ANNA [laughing]: Oh are you?

DAVE: Yes. [ANNA laughs.] Have you finished?

ANNA: No. Harry and Helen. Helen said she was going to leave him. Harry said: ‘But darling, you’re too old to get another man now and …’

DAVE [mocking]: Women always have to pay – and may it long remain that way.

ANNA: Admittedly there’s one advantage to men like you and Harry. You are honest.

DAVE: Anna, listen, whenever I cheat on you it takes you about two weeks to settle into a good temper again. Couldn’t we just speed it up and get it over with?

ANNA: Get it over with. [she laughs]

 

DAVE: The laugh is new. What’s so funny?

[A wolf-whistle from the street. Then a sound like a wolf howling. ANNA slams the window up.]

DAVE: Open that window.

ANNA: No, I can’t stand it.

DAVE: Anna, I will not have you shutting yourself up. I won’t have you spitting out venom and getting all bitter and vengeful. Open that window.
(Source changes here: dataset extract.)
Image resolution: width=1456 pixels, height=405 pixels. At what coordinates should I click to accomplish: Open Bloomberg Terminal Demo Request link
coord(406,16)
[ANNA opens it. Stands by it, passive.]

Come and sit down. And turn the lights out.

[As she does not move, he turns out the light. The room as before: two patterned circles of light on the ceiling from the paraffin lamps.]

ANNA: Dave, it’s no point starting all over again.

DAVE: But baby, you and I will always be together, one way or another.

ANNA: You’re crazy.

DAVE: In a good cause. [he sits cross-legged on the edge of the carpet and waits] Come and sit. [ANNA slowly sits, opposite him. He smiles at her. She slowly smiles back. As she smiles, the walls fade out. They are two small people in the city, the big, ugly, baleful city all around them, over-shadowing them.]

DAVE: There baby, that’s better.

ANNA: OK.

DAVE: I don’t care what you do – you can crack up if you like, or you can turn Lesbian. You can take to drink. You can even get married. But I won’t have you shutting yourself up.

[A lorry roars. A long wolf-whistle. Shrill female voices from the street.]

ANNA: Those girls opposite quarrel. I hate it. Last night they were rolling in the street and pulling each other’s hair and screaming.

DAVE: OK. But you’re not to shut it out. You’re not to shut anything out.

ANNA: I’ll try.

[She very slowly gets to her feet, stands concentrating.]

DAVE: That’s right. Now, who are you?